À l’examen le garçon paraît en bon état général. Il pèse 16,5 kg, avec une perte de poids récente estimée par la mère à 500 g, mais il ne présente pas de signes de déshydratation. L’enfant reste modérément fébrile (37,8 °C) sans frissons ou signes de mauvaise tolérance hémodynamique (PA : 118/68 mmHg ; FC : 131/min ; Sat : 98 %).

Les douleurs abdominales sont intermittentes et associées à l’émission de selles plus liquides, 5 à 6 fois par jour. À la palpation, l’abdomen est souple, dépressible et indolore. Il n’y a pas d’autres troubles fonctionnels et le reste de l’examen est tout à fait rassurant.

Sans plus d’exploration, Djebril est rendu à sa famille avec confirmation des mesures symptomatiques prescrites, en y adjoignant l’administration de solution de réhydratation qu’il a pris sans difficulté aux urgences.

Le lendemain, au vu des résultats de la coproculture (rotavirus– ; entérovirus +), isolant un colibacille (O157 H7), l’enfant est réadressé par le médecin traitant pour hospitalisation.
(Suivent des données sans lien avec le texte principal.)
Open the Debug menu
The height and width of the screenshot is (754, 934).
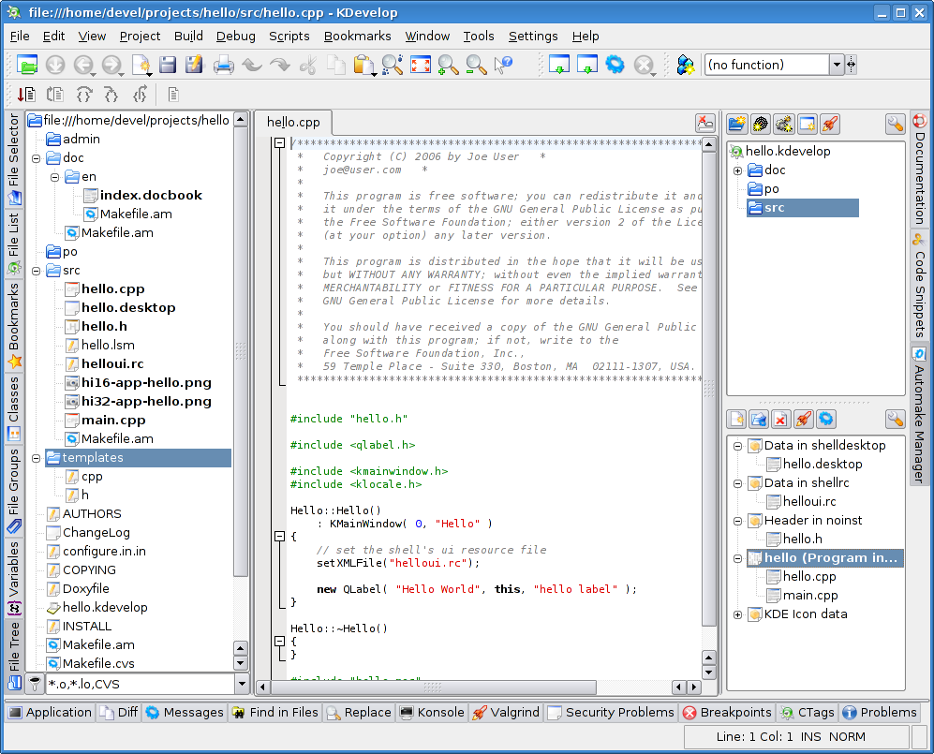(235, 36)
À l’entrée, l’examen clinique reste similaire avec une fièvre à 38 °C, un poids stable (16,5 kg), une PA à 110/74, une FC à 115 et une saturation à 98 %. Les troubles digestifs restent modérés, la diurèse conservée. La seule nouveauté est l’apparition d’une éruption érythémateuse d’allure urticarienne.

Examens biologiques

• NFS

– Hb : 15,4 g/100 ml
– GR : 5 430 000/mm3 ; VGM 78 μ3
– Réticulocytes : 46 200/mm3
– GB : 23 500/mm3 (69 % de PNN)
– Plaquettes : 407 000/mm3

• Glycémie : 6,6 mmol/l
• Ionogramme sanguin (mmol/l) : Na : 131 ; K : 4,5 ; bicarbonates : 20 ;
• urée : 2 g/l
• Protides : 66 g/l
• Créatinine : 28 μmol/
• BU : absence de protéinurie (0,12 g/l)
• CRP : 154 mg/l

Un bilan biologique est prélevé.

 La gastro-entérite que présente cet enfant de 3 ans n’a pas, en elle-même, de gravité particulière, que ce soit sur le plan infectieux — ne se manifestant que par une fébricule bien tolérée et sans signes d’invasivité —, ni métabolique, avec une perte de poids modérée et maintien d’une alimentation/ hydration orale adaptée.
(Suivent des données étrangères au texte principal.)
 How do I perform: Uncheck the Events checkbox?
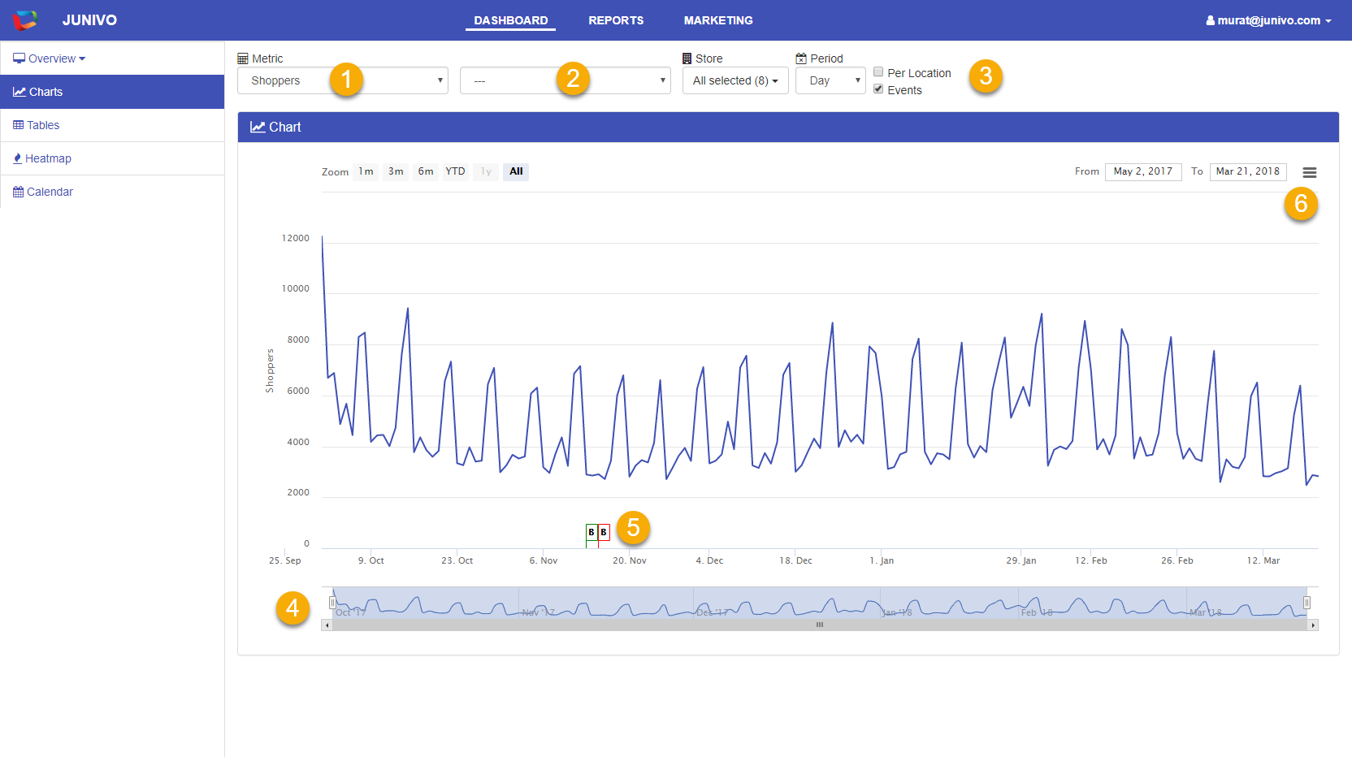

Cela ne justifie effectivement qu’un traitement symptomatique, mais c’est bien sûr l’isolement de l’Escherichia coli O157-H7, qui pose question. En effet, s’il est banal de trouver des « bacilles du côlon » dans les selles — même en dehors de tout contexte diarrhéique, la carte d’identité de ce colibacille est inquiétante, car il est le premier agent infectieux reconnu comme à l’origine de syndrome hémolytique et urémique.

Pour autant, le bilan biologique est normal et rassurant, en l’absence d’anémie (la recherche de schizocytes est négative), de thrombopénie ou d’insuffisance rénale.

 Le bilan est complété par une échographie à la recherche de signes indirects d’une atteinte rénale, mais la différenciation cortico-médullaire est conservée et l’échogénicité du cortex normale. L’enfant est gardé en observation 48 heures avec perfusion intraveineuse de sécurité (?) et répétition du bilan biologique.

Ce dernier reste normal à J5 alors que la diarrhée s’est totalement amendée.